Please print the lines of the listing below verbatim, starting with the line containing "has width=2559, height=1456." and continuing through the last line of the listing.

=== DATASET ===

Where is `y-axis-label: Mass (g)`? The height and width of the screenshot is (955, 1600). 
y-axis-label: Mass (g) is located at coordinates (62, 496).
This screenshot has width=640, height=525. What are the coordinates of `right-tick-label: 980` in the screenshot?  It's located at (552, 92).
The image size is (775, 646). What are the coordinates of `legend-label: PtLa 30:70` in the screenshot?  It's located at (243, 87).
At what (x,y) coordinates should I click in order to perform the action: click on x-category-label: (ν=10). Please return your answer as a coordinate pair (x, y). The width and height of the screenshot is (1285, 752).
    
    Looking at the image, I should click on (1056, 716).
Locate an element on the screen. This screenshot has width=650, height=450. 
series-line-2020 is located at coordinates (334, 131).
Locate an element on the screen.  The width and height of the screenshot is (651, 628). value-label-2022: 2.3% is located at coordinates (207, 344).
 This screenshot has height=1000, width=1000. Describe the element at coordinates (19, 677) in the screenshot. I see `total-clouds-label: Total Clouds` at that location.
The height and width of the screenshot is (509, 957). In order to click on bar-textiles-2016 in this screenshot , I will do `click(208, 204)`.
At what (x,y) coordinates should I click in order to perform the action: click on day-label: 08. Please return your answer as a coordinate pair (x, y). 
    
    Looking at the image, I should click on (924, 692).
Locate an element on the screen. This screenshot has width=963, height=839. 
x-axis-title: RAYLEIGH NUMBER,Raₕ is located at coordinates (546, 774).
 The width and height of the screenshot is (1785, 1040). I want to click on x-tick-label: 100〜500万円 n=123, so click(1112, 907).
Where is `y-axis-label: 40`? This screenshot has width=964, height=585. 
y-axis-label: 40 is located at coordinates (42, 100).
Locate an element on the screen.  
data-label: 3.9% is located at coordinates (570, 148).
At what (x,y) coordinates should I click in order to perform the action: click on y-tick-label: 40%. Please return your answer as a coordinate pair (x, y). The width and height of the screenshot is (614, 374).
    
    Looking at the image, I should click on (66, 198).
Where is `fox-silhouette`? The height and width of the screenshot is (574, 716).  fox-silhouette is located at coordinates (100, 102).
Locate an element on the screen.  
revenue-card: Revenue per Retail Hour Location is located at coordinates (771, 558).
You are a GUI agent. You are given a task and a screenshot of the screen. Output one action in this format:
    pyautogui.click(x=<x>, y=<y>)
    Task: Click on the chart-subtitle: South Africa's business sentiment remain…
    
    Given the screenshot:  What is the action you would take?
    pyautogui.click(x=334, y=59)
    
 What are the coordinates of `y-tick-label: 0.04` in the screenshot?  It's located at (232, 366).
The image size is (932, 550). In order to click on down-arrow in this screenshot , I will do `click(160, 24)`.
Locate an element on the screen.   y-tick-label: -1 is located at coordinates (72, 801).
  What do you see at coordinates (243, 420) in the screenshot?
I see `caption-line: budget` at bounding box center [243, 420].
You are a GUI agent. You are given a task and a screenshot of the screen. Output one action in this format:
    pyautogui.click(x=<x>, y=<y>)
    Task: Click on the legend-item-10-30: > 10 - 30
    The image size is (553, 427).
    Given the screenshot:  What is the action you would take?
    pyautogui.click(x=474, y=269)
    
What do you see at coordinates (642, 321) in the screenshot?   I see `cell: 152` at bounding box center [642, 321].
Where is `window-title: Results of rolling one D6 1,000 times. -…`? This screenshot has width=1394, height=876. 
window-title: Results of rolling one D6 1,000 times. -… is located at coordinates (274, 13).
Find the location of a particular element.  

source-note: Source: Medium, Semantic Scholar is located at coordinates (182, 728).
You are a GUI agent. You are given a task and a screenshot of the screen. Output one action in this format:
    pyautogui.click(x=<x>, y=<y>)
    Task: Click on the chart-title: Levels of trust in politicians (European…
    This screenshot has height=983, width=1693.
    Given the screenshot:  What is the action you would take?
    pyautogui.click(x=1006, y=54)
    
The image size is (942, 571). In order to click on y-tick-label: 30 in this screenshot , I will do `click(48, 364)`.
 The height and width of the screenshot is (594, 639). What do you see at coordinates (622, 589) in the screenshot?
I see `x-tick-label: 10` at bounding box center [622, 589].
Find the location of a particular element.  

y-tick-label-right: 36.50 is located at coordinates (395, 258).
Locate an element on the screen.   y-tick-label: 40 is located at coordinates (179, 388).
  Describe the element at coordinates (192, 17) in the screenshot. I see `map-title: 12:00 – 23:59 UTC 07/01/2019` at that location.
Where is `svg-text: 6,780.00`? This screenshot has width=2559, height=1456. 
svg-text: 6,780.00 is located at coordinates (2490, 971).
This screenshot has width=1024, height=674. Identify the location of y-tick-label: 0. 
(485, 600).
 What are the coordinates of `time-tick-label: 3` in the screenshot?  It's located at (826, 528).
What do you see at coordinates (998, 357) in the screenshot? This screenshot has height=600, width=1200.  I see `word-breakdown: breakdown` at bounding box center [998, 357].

===

### ANSWER
Where is `svg-text: 6,780.00`? This screenshot has width=2559, height=1456. 
svg-text: 6,780.00 is located at coordinates (2490, 971).
This screenshot has width=1024, height=674. Identify the location of y-tick-label: 0. 
(485, 600).
 What are the coordinates of `time-tick-label: 3` in the screenshot?  It's located at (826, 528).
What do you see at coordinates (998, 357) in the screenshot? This screenshot has height=600, width=1200.  I see `word-breakdown: breakdown` at bounding box center [998, 357].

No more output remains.